761.94/485
The Ambassador in Japan (Forbes) to the Secretary of State
[Received March 26.]
Sir: I have the honor to submit a few comments supplementing my despatch on the subject of Soviet-Japanese relations as affected by the disturbances in Manchuria (Despatch No. 410 of December 5, 193183). The tension which I remarked in that despatch is still apparent, although the situation which causes it has changed to some extent. I may say in beginning that definite information on this subject is difficult to obtain, and because of the constant rumors and stories, an accurate picture of the situation is hard to draw.
As I reported in my previous despatch, there has been considerable uneasiness among Soviet leaders on account of Japanese military activities in Manchuria near the Soviet border. Added to this is a feeling of apprehension caused by Japanese assistance in the formation of the new Manchurian state with the consequent extension of “imperialistic” influence presumably antipathetic to the Soviets. Some tension might be expected in any nation at the near borders of which military activities were being carried out. In the present case there are further causes: Japanese troops have occupied Chinese territory within a few hours by rail from Vladivostok in a region that has long been considered [Page 555] a Soviet “sphere of influence”; Japan has demanded and used the Chinese Eastern Railway for transportation of troops despite treaty provisions which would seem to prevent; Japanese have been suspected of supporting White intrigues against Soviet Russia; Japanese troops have been reported as massing on the Korean-Soviet border contrary to the provisions of Article II of the Portsmouth Treaty (I shall discuss these points later). Moreover, the Japanese plan of extension of the Changchun-Kirin railway to the Korean coast constitutes a direct threat to the commerce of the port of Vladivostok, and promises competition to the Chinese Eastern Railway.
There is plenty of evidence of this apprehension on the part of the Soviets. Reports of utterances of Soviet leaders in Russia, which I shall touch on below, indicate the state of mind in that country.

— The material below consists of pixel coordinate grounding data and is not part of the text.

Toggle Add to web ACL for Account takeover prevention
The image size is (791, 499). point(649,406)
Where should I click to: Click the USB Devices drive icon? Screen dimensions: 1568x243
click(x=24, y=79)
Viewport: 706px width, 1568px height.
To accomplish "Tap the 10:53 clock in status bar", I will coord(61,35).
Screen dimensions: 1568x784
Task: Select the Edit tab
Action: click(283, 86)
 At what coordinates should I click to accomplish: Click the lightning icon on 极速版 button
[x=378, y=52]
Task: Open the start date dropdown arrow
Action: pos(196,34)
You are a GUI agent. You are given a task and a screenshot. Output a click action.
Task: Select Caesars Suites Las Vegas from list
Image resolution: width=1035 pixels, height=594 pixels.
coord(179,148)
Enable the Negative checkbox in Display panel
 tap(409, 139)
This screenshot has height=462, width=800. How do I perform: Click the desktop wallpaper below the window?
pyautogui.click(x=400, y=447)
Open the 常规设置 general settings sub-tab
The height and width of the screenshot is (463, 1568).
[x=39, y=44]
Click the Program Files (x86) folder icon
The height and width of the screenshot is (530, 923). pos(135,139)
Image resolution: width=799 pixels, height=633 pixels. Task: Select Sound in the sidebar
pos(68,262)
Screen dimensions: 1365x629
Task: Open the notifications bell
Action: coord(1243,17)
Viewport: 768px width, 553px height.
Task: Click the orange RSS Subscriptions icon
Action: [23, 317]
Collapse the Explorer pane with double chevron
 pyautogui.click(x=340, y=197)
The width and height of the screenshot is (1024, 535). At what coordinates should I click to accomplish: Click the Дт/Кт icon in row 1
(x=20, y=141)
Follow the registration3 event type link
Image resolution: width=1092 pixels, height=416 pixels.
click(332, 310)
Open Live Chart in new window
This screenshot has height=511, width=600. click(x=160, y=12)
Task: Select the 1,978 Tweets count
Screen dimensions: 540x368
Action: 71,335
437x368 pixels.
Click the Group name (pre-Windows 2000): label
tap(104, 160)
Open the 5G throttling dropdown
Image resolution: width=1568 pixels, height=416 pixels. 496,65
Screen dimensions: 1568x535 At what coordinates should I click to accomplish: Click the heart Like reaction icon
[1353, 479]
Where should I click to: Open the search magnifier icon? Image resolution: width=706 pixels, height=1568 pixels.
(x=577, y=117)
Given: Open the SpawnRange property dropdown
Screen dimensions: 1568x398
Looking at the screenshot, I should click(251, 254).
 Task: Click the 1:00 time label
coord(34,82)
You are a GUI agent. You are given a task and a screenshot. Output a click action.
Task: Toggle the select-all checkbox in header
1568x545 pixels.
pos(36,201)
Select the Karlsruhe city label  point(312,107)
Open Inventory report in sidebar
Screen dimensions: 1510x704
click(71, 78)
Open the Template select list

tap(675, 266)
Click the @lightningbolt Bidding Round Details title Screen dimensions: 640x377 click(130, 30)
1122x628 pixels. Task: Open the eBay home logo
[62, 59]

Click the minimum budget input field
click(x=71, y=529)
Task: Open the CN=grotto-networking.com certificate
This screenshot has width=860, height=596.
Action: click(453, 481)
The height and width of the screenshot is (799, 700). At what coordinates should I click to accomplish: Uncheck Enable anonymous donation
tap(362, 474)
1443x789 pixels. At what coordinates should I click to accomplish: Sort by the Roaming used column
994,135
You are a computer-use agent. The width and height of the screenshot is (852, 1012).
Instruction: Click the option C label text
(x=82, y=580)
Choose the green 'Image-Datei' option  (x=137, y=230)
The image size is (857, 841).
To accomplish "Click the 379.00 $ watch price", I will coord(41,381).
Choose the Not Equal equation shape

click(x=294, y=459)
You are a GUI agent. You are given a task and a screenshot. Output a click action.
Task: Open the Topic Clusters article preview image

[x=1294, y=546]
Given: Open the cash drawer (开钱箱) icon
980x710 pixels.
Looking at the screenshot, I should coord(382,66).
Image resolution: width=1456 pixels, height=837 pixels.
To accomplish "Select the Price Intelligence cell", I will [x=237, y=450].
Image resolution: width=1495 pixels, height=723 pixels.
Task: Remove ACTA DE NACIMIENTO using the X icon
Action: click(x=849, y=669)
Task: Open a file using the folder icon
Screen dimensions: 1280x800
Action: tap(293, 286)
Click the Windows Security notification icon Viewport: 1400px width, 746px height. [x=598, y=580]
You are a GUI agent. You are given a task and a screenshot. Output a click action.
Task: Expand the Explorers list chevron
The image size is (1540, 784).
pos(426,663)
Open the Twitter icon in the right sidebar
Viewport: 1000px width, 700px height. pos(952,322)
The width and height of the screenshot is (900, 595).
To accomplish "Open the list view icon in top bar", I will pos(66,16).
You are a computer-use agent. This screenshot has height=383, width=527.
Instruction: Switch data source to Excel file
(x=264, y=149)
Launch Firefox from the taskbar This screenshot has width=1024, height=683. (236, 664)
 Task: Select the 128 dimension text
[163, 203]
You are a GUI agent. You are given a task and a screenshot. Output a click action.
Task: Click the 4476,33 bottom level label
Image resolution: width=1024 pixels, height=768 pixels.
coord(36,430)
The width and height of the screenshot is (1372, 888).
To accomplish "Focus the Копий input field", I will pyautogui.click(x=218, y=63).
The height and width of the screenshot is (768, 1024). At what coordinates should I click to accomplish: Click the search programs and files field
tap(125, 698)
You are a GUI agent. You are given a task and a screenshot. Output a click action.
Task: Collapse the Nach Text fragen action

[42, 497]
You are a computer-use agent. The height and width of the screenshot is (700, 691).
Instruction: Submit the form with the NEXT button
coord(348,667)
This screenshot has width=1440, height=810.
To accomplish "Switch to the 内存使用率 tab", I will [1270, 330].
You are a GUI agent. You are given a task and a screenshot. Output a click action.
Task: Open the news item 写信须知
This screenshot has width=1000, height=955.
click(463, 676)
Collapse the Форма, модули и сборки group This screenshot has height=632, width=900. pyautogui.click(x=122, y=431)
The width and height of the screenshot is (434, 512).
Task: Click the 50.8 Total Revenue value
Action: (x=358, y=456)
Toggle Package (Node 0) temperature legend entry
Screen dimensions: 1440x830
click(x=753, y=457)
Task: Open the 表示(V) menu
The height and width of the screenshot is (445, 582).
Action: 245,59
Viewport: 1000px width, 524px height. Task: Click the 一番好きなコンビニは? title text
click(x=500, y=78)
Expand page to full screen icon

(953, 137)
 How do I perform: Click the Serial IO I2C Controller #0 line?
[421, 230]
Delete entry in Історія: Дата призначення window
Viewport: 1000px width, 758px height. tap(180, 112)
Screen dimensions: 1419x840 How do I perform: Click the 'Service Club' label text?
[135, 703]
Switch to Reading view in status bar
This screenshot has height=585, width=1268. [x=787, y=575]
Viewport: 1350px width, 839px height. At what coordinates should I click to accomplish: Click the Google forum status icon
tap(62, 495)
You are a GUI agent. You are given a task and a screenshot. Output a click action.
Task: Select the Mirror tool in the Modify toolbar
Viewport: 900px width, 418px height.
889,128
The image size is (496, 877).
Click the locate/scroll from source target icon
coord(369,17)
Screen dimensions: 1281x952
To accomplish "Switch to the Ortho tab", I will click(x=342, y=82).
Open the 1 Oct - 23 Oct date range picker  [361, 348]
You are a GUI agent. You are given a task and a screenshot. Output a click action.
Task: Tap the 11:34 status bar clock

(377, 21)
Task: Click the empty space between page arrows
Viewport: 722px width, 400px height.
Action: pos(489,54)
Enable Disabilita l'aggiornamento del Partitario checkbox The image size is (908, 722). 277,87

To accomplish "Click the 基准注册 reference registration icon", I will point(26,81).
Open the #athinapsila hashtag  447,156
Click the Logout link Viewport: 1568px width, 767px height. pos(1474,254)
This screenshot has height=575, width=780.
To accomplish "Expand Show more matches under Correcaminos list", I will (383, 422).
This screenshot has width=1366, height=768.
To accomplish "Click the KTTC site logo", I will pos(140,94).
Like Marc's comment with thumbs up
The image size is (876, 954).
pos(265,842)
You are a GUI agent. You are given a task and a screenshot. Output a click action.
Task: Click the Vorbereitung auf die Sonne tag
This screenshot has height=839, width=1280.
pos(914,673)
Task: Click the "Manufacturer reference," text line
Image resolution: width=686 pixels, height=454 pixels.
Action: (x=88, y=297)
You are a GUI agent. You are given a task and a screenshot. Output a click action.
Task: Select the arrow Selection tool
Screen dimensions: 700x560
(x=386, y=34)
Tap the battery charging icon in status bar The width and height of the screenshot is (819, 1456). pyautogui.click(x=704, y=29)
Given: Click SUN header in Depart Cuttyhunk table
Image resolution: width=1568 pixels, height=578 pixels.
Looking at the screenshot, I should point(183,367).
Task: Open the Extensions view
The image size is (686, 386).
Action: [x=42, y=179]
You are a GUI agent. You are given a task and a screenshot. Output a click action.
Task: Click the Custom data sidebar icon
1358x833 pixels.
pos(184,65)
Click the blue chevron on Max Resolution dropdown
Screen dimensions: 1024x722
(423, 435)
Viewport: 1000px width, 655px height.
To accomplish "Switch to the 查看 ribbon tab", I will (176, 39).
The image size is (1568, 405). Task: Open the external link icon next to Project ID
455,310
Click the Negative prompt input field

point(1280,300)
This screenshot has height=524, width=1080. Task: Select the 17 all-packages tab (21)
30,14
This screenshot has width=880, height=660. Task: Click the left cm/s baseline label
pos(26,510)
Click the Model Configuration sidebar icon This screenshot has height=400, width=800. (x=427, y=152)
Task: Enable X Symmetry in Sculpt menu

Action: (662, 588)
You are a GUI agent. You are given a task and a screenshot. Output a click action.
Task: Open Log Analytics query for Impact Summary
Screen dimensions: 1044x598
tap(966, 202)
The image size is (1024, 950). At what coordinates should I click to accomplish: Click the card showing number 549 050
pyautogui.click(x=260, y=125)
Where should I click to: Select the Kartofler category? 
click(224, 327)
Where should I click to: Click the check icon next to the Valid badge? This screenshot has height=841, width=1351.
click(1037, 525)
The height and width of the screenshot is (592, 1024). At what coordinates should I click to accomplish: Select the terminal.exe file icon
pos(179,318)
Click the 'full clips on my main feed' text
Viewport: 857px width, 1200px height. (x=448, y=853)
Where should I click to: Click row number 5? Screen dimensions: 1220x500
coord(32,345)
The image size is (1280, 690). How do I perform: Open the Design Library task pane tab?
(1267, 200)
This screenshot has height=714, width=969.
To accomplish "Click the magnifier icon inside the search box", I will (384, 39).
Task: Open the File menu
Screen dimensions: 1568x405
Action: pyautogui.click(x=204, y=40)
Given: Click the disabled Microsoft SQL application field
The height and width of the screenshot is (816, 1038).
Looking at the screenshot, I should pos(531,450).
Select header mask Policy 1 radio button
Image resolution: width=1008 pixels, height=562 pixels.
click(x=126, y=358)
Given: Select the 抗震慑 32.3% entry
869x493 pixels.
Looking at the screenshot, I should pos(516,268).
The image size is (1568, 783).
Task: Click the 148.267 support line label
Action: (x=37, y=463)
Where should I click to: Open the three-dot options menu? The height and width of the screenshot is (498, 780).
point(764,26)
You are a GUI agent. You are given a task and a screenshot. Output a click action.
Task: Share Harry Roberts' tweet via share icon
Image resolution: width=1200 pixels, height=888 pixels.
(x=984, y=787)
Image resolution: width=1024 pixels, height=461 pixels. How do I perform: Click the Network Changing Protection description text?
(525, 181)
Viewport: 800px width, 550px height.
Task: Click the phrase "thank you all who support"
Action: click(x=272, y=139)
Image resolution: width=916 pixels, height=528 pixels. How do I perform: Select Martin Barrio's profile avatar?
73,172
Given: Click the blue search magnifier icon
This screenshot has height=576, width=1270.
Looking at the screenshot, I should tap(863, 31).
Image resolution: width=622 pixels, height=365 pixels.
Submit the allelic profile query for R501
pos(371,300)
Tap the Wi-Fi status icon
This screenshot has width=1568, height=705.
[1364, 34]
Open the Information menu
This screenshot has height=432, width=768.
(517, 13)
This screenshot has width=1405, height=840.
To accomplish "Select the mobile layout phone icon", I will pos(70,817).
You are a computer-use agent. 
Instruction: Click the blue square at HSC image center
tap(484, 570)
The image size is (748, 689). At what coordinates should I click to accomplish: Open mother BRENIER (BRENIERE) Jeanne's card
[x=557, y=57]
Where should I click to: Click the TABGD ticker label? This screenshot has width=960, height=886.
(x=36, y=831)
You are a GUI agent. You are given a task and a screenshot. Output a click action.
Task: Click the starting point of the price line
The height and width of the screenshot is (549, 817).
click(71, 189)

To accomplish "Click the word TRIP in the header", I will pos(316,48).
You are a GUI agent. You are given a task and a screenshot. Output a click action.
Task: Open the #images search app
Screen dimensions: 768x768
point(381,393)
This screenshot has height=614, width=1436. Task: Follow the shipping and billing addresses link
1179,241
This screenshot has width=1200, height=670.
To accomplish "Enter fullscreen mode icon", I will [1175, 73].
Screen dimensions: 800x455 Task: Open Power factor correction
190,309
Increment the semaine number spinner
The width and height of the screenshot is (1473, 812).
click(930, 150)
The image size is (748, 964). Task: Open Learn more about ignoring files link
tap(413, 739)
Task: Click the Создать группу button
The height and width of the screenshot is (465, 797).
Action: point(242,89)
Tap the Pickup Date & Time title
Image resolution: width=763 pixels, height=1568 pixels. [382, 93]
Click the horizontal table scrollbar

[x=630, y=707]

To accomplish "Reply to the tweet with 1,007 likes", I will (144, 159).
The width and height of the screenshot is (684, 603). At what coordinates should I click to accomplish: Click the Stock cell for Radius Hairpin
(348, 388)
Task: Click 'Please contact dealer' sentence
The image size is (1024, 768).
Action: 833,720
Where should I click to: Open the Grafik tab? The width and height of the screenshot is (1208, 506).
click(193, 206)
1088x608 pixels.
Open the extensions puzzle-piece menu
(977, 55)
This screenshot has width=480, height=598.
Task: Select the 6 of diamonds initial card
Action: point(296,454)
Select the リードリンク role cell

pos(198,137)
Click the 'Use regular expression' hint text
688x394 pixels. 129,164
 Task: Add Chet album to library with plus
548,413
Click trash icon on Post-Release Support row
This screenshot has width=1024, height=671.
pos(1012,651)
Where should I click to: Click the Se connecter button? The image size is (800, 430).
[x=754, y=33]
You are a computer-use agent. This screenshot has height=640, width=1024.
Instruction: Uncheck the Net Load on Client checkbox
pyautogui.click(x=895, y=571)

On the other hand, there has been in Japan very little comment, official or otherwise, on the relations between the two countries. There have been, it is true, newspaper reports of massing of Soviet troops in the Maritime Provinces and near Manchuli, but comparatively little notice seems to be paid to these reports. The Japanese Army has long considered Soviet Russia as a potential enemy and apparently regards that country with a mixture of apprehension and disdain. The reported strength of the Soviet Army has long been held up before the Japanese public by the Army to justify its own expenditures. Japan has never forgotten, as I am often reminded by Japanese friends, the action of Russia in 1898 in seizing Kwantung Peninsula after Japan had been forced to relinquish her war-won claims there in 1896 [1895].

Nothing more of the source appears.